The comment is for the reader, but writing it is for you — if you cannot finish the sentence, the goroutine is already a bug.

Pattern 2: Pass-by-parameter, capture-by-nothing¶

for _, item := range items {
    go func(item Item) {
        process(item)
    }(item)
}

Avoid closure capture for anything other than truly shared state. Parameters make ownership and snapshotting explicit.

Pattern 3: `defer cancel()` next to `WithCancel`/`WithTimeout`¶

ctx, cancel := context.WithTimeout(parent, 5*time.Second)
defer cancel()

Always. No exceptions. go vet will warn if you forget.

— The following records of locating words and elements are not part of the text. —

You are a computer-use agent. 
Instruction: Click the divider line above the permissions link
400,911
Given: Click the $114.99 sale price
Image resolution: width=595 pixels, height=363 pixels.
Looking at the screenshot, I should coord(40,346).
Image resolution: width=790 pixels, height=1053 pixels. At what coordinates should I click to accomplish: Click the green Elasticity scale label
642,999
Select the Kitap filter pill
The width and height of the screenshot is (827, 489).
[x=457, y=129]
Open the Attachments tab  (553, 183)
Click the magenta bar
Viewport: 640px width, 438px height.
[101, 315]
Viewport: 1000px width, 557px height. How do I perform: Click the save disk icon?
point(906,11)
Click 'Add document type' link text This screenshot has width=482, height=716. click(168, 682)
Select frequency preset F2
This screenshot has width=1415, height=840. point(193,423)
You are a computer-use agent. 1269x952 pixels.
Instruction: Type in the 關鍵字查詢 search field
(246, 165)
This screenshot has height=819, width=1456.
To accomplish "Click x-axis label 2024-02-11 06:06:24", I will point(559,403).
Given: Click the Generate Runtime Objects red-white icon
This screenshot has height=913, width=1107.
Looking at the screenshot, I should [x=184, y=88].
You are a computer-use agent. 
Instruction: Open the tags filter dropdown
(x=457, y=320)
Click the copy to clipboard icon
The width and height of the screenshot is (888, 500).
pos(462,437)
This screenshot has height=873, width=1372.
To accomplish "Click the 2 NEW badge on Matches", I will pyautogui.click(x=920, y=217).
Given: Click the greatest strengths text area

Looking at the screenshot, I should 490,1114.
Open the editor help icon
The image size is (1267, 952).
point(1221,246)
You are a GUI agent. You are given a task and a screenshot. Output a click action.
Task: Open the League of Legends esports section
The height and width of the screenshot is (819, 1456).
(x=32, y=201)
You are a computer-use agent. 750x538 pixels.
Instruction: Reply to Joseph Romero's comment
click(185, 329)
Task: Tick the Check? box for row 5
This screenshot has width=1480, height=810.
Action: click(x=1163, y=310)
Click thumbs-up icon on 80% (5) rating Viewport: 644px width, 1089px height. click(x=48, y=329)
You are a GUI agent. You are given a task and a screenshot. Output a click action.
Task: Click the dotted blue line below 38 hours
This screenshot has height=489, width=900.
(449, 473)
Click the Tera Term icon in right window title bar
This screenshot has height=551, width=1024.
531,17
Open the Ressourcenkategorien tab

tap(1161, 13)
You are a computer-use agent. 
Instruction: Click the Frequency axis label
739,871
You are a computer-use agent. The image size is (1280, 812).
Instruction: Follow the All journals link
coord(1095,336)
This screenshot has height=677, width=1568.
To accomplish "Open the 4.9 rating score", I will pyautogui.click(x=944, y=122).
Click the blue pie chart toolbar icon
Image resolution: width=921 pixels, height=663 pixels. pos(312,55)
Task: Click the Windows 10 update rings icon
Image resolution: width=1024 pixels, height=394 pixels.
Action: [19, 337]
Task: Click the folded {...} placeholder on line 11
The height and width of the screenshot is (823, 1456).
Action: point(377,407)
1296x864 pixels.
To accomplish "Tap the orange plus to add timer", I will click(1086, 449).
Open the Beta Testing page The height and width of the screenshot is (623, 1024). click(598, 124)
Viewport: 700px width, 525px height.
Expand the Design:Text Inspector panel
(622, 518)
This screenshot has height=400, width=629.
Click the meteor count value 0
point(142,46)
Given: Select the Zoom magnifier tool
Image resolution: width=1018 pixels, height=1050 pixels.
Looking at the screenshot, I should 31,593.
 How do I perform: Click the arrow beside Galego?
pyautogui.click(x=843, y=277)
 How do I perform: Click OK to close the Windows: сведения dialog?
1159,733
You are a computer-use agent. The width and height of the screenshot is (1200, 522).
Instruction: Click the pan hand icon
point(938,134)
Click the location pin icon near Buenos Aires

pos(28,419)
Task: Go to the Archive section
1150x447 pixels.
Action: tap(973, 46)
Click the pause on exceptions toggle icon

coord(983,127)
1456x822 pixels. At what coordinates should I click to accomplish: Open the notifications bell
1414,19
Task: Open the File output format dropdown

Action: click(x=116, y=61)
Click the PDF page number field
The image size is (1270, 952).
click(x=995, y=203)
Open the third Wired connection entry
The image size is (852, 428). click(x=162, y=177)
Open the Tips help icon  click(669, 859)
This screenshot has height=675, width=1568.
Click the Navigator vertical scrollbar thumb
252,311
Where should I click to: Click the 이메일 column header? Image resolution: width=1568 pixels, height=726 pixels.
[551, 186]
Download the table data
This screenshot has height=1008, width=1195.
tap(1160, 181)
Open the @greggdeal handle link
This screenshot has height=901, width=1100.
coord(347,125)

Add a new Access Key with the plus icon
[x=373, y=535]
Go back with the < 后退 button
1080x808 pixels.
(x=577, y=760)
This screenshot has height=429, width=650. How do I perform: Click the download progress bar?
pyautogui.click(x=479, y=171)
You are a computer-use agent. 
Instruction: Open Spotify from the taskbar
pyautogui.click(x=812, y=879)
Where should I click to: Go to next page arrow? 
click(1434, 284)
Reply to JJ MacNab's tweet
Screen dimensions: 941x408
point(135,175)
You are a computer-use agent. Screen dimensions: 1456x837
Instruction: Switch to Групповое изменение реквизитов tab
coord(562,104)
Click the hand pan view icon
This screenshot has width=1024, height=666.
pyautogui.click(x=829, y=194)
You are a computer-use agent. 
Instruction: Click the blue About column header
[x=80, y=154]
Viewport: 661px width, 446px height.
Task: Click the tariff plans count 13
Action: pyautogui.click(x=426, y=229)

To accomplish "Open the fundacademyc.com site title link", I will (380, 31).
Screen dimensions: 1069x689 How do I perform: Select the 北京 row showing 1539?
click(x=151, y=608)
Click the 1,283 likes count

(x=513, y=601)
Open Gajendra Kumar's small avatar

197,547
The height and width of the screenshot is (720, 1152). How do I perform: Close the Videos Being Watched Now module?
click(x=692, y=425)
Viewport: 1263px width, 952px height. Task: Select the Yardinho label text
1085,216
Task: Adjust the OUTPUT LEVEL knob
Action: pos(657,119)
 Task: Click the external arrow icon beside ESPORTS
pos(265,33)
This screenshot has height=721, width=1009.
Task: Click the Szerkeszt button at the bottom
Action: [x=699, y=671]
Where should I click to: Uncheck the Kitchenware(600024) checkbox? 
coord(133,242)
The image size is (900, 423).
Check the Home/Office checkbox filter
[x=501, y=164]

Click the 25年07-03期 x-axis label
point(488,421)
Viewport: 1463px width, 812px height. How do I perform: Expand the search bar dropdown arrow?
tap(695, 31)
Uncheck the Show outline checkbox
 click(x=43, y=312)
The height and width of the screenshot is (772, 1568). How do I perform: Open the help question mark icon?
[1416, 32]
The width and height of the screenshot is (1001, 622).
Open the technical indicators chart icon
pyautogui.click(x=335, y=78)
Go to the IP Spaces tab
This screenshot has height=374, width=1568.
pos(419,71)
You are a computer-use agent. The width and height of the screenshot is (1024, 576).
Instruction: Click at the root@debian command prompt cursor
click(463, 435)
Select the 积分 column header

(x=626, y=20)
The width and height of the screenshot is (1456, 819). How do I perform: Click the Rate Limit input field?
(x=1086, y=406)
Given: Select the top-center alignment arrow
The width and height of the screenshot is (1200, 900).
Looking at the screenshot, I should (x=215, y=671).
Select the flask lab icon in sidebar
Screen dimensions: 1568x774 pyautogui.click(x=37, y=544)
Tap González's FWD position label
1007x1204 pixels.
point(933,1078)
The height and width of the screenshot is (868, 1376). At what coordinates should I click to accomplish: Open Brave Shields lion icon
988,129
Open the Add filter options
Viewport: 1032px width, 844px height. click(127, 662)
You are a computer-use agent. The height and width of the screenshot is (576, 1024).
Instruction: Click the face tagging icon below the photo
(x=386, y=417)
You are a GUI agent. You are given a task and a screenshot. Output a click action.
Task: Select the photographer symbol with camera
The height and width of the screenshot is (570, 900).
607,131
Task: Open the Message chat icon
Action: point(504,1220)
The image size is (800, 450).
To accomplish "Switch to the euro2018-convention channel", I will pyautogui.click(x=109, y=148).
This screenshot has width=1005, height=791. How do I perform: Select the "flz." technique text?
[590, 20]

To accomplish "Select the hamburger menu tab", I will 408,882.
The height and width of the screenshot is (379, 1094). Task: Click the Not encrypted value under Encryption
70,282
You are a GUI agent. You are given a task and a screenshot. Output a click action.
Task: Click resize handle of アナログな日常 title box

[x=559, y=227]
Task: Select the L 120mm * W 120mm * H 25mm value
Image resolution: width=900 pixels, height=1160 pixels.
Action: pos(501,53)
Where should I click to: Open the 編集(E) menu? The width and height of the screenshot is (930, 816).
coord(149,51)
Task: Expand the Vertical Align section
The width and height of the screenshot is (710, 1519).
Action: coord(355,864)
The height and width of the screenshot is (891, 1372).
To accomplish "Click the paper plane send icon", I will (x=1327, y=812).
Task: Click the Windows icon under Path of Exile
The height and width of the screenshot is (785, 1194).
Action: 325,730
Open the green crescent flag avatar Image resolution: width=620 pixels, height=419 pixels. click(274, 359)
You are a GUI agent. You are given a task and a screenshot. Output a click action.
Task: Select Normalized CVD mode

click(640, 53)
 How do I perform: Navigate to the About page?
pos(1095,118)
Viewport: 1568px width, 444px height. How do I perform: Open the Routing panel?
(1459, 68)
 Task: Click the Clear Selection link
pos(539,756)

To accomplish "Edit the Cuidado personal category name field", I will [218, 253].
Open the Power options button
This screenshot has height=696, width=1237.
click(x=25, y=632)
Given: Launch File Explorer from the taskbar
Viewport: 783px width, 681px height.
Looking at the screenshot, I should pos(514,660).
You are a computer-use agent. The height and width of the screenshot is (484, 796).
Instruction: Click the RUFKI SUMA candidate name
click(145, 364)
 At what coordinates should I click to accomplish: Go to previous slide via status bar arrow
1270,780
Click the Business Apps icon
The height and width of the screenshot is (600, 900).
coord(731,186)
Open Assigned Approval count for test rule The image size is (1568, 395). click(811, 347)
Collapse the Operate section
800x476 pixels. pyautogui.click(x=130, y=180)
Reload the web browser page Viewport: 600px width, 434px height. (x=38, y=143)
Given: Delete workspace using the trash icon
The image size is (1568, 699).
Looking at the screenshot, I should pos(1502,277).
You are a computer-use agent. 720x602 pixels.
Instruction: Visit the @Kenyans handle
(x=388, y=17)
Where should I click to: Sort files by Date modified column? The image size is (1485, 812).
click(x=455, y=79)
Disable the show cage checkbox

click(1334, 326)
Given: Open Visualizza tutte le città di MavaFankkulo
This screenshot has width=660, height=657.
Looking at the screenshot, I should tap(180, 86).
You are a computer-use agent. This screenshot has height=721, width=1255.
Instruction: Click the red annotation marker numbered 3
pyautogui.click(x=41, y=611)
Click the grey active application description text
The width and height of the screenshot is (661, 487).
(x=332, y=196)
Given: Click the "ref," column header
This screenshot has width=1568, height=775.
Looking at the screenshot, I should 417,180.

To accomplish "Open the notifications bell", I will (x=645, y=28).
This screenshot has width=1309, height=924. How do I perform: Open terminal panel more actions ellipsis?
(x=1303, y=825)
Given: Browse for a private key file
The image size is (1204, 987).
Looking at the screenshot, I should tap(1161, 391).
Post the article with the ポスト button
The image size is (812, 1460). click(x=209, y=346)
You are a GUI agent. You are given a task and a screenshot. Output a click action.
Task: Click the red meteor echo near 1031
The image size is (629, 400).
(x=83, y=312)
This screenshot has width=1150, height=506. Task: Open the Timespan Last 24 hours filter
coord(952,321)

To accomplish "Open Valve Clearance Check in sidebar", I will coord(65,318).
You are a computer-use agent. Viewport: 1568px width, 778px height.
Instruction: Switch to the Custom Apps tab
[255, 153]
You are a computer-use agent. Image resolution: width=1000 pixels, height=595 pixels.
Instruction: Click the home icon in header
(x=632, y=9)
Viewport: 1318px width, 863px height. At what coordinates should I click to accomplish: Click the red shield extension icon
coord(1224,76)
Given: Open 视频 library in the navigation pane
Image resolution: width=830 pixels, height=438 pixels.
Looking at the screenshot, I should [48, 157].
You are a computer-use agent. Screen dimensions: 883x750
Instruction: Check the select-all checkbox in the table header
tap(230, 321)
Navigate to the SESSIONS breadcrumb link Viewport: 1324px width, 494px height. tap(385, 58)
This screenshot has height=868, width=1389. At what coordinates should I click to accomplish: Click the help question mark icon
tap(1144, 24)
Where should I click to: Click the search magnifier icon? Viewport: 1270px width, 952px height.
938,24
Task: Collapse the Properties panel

Pattern 4: Single closer, multiple senders¶

var wg sync.WaitGroup
for i := 0; i < N; i++ {
    wg.Add(1)
    go func() {
        defer wg.Done()
        for _, v := range produce() {
            ch <- v
        }
    }()
}
go func() {
    wg.Wait()
    close(ch)
}()

The producers do not close. A separate goroutine waits for them all and then closes once.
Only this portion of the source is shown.